-------- Given entries

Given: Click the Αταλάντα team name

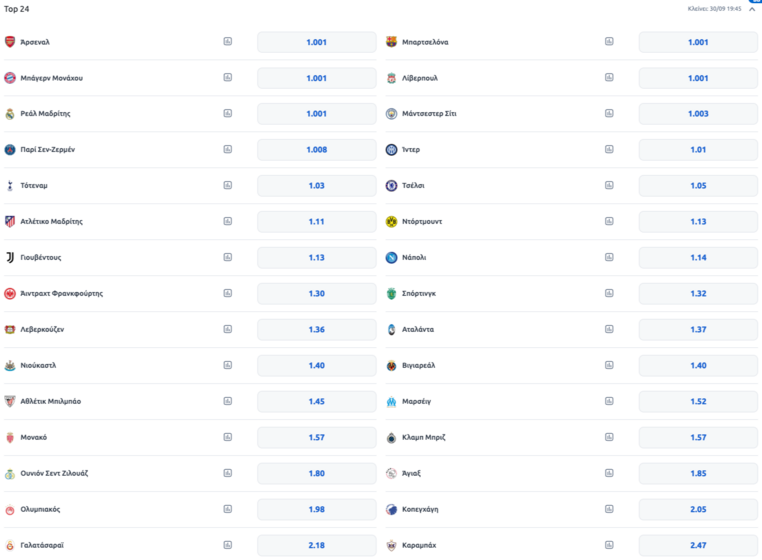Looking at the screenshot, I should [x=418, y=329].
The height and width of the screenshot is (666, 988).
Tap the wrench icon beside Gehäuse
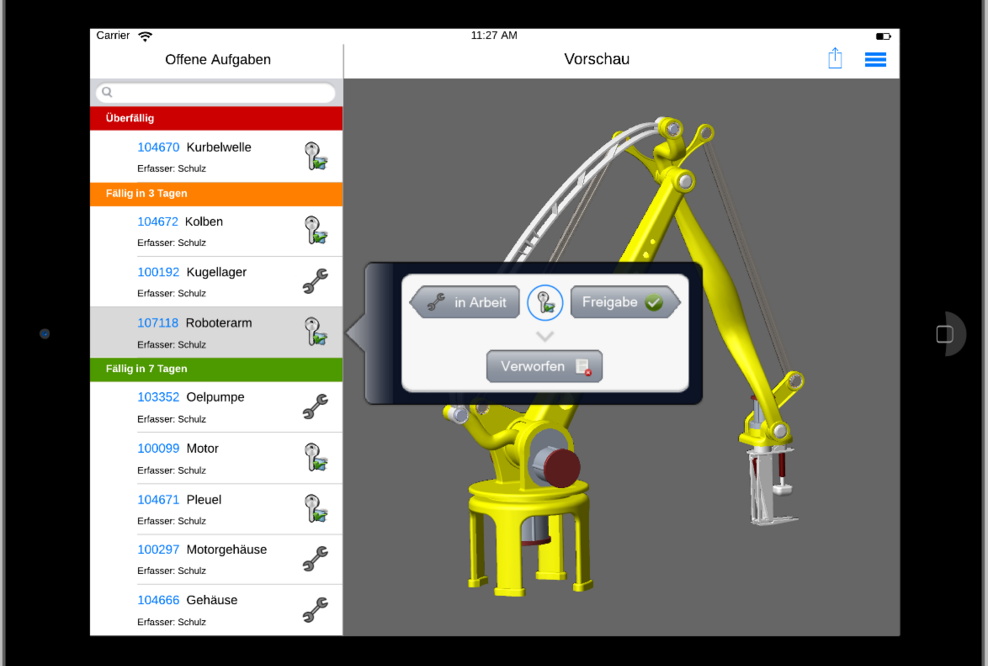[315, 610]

----------------
-------- Given entries

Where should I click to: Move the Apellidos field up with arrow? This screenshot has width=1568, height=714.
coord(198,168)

----------------
-------- Given entries

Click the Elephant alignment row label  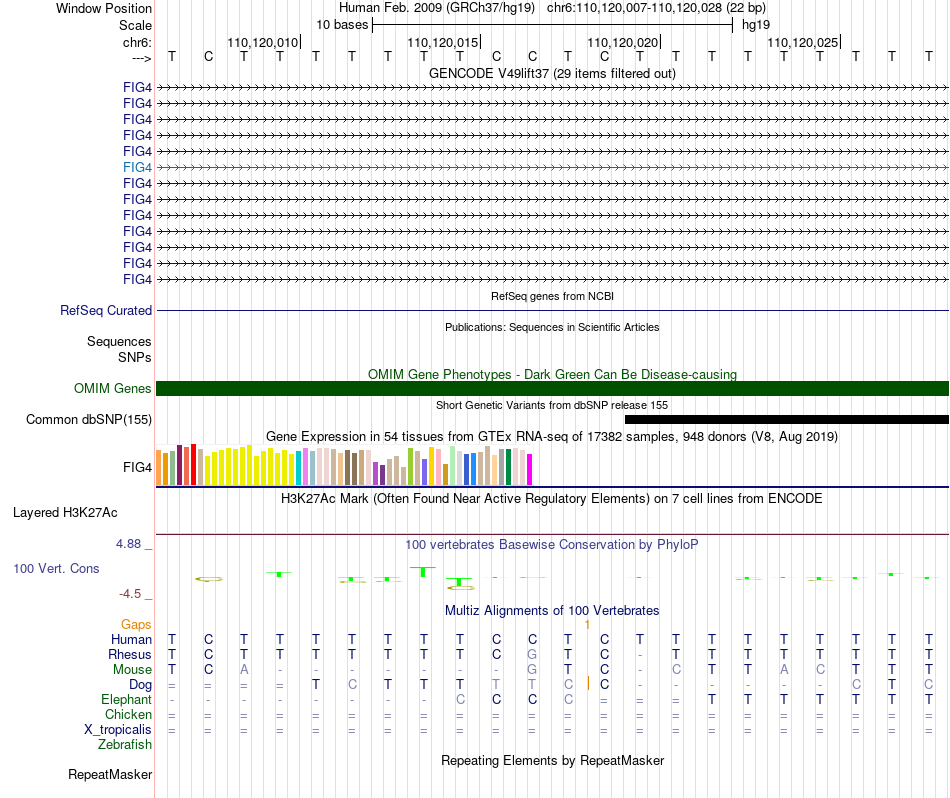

----------------

Instructions to follow: Reproduce the listing lines starting at the one containing "Where should I" and ending at the one containing "coord(198,168)", both included.

Exercise result:
Where should I click to: Move the Apellidos field up with arrow? This screenshot has width=1568, height=714.
coord(198,168)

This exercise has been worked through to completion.